As social workers, we should be primarily concerned with civil rights as well as other social problems

Jerry Gaines

Nine of the USC students were from USC’s social work school. “As social workers, we should be primarily concerned with civil rights as well as other social problems,” said Jerry Gaines MSW ’66, one of the USC students who marched in Alabama, in the Daily Trojan. The students hoped to meet the civil rights leader who inspired them, but with so many participants, they doubted it would happen. Said Gaines: “I think the press of humanity will limit our chances to see Rev. King.”

1967

Bovard and the Bomb Scare

Martin Luther King Jr. stands at a podium on the stage of Bovard Auditorium.
Martin Luther King Jr. spoke at USC’s Bovard Auditorium in 1967, despite being interrupted by a bomb threat. (Photo/Courtesy of USC University Archives)

An exhausted King left his Los Angeles hotel room on Oct. 16 and slipped into a waiting car. The destination: Bovard Auditorium, where he was to address students as part of the university’s Great Issues Forum speaker series. He began his speech shortly after 8 p.m., according to the Daily Trojan, but within 30 minutes, a bomb scare evacuated the standing-room-only crowd of more than 1,800 from the building. No matter. He was used to these interruptions, and after police had cleared the site and students filed back in, King continued.

His speech at USC testified to the uneasiness of the time. In April, King had led his first demonstration to push the U.S. out of the Vietnam War, and some activists criticized him for conflating that cause with the civil rights movement. By June and July, racial tension escalated across the country. In what became known as the “long, hot summer of 1967,” unrest related to social inequalities erupted in cities from Atlanta to Chicago. At the same time, King — the man who had been jailed for his protests in earlier years — was being accused by Black Power activists of taking too little action.
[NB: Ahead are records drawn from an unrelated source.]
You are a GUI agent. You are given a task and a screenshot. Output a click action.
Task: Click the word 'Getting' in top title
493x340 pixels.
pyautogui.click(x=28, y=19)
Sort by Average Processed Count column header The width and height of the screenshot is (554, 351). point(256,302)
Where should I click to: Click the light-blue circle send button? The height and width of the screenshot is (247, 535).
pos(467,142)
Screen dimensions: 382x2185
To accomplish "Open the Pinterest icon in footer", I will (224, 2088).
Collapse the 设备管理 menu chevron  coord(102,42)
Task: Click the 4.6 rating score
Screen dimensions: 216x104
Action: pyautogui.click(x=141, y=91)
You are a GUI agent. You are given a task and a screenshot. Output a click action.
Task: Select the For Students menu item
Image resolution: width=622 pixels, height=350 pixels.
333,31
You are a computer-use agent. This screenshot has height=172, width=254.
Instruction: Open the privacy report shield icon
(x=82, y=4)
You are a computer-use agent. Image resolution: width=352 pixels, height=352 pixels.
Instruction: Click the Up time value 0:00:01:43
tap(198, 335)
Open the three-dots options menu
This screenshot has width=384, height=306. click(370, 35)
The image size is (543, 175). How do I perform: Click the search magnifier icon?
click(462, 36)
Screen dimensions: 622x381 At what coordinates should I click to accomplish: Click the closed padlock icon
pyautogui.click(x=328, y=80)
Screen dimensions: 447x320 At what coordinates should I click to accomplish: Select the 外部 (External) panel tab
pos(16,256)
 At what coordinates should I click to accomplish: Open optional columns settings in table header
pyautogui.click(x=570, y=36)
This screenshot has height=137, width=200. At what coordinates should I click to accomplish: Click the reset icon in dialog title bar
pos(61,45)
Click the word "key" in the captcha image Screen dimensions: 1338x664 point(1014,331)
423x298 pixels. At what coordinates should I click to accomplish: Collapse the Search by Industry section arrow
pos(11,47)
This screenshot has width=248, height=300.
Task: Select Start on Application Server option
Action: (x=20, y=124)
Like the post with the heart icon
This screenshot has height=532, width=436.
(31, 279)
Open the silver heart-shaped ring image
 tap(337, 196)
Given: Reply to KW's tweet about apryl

King’s words at Bovard reflected the pressure he faced to take a more aggressive stance against endemic racism while maintaining his relationship with national political leaders. “We must make nonviolence much more militant,” King told the crowd, according to the Daily Trojan. “We have to escalate it, to use the military term. We must be able to dislocate cities with massive civil disobedience and without the loss of life and property. We must make the power structure react. Riots do no good. They just relieve the guilt of the white community.”

1968

A People Mourn

A large crowd of people standing or seated with signs reading “End White Racism,” “I Have a Dream” and “We Mourn Dr. King.”
Marchers gather in Los Angeles to mourn the death of Martin Luther King Jr. in 1968. (Photo/Herald Examiner Collection/Los Angeles Public Library)

On April 4, King was assassinated as he stood on the balcony of his second-floor hotel room in Memphis, Tenn. He was only 39 and unable to see the fruits of his leadership, although his ideas live on in the countless people he inspired.

On the University Park Campus, USC students who had gathered to hear him only six months earlier now mourned his loss. Editors of the Daily Trojan wrote these words in their April 17 issue:

“This is America, baby, land of the free. Wake up and see that it’s free. Wake up and see that it’s not just your America. It’s free America. It’s their America too.

It’s a country not of madmen but of free men. Free men well-clothed, well-fed, well-educated and well-housed. Men with as free a chance as any other men to move forward in their own life. Free men under the law, yes, but also free in love with all others. One free people under God.

It is necessary, also, to focus upon what must be done. In the individual conscience, the hate that spawns murder, and the dislike that brings discrimination, must be removed. … USC is in a position to make an impact for understanding. To walk away from this opportunity is to kill a chance for justice. In America, the need is simply to make things right. Massive amounts of time and money may be required, but time and money mean much less than lives. And the lives of many, we must remember, were not served by Dr. King unless we follow his tragedy with his glory.

That would be the most satisfying for all.”